Celebrate Your Mistakes

Hylla misstagen

Many years ago, I watched a television program featuring an English watercolor artist. I believe it was Alwyn Crawshaw demonstrating how to paint in watercolor. Yes, programs like that were actually shown on television back then!

He was painting a still life with various fruits. In the foreground was a yellow banana, and beside it lay a few plums. He painted the banana first and then moved on to the dark purple plums. While working on the plums, the tip of his brush accidentally touched the freshly painted banana, and the dark violet pigment flowed into the yellow wash.

He could have tried to save the painting. He could have blotted the paint away or removed it with a paper towel, most likely with disastrous results. Instead, he exclaimed: “Look how beautifully the color spreads.”

Then he simply carried on painting as if nothing had happened. The finished painting turned out beautifully.

Most participants in my watercolor classes would immediately try to rescue the banana from being invaded by that almost black color. Most likely, the result would have been a dull and lifeless patch of paint. Attempts at rescue almost always produce something far worse than the mistake they are meant to correct.

Backruns often provoke the same reaction in my classes. Students immediately try to repair them, especially when they appear in a sky or another smooth, even wash. It almost never works well. If the paint is still wet, a new backrun will form around the repaired area. If the paint has already dried, the color becomes washed out and lifeless. More often than not, it is better to leave the backrun alone—it may actually look quite beautiful.

The same principle applies to crooked lines, unfortunate color choices, and other mistakes. Trying to correct a crooked line by painting a straight one over it rarely works. Let the first brushstroke stand, even if the house ended up leaning or the tree branch became too thick. A spontaneous, slightly crooked line is almost always better than one that has been corrected and painted over.

If you are painting a pear and accidentally make it too red, do not immediately reach for a cloth or a paper towel to remove the paint. Chances are that you will kill the freshness of the color. It becomes even worse if the pear has already started to dry. Blotchy and uninspiring colors are often the result of such repairs. A pear that is too red is still better than a dull pear.

Nor does it usually work well to scrub away the wrong color in order to replace it with another. Granulating colors, in particular, do not respond kindly to such treatment. What remains on the paper is rarely attractive. Colors lose both their brilliance and their transparency when they are removed and painted over.

Watercolor is an unforgiving medium. Attempts to repair mistakes rarely succeed.
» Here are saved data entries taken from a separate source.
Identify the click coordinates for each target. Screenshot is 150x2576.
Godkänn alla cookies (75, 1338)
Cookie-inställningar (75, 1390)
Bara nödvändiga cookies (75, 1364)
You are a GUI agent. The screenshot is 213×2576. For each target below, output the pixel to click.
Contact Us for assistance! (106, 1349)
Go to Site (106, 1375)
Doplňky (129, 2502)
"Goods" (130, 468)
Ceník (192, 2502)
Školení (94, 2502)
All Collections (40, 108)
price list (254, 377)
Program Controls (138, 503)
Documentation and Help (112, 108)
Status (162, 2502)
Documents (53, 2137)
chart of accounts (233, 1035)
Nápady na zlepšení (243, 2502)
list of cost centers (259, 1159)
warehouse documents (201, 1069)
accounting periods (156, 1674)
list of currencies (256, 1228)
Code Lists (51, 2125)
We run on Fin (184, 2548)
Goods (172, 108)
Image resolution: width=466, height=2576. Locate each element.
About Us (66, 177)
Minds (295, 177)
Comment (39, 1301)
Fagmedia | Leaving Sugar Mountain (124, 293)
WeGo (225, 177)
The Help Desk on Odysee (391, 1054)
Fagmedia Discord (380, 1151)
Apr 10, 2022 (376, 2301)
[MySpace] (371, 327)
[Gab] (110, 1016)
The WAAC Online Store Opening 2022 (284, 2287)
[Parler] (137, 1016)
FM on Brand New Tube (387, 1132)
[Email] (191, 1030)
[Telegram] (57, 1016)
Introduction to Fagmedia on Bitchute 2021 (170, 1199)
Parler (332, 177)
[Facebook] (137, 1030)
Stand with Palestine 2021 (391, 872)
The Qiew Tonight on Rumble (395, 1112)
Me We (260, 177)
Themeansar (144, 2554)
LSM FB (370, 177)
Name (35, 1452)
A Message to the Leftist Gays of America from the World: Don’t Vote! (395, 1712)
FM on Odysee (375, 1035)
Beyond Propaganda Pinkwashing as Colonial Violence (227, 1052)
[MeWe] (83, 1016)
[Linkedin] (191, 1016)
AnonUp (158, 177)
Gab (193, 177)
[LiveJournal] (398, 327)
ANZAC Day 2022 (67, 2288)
Yet the mistakes we allow to remain—for everyone makes them—can help make a watercolor painting spontaneous, lively, and beautiful.

Perhaps that is precisely why they sometimes become the strongest parts of the painting.

So the next time you paint a crooked doorframe, give an apple the wrong color, or let a tree bleed into the sky because you were too impatient to wait for the paint to dry, leave the mistake alone. The painting will most likely be better than if you try to fix it.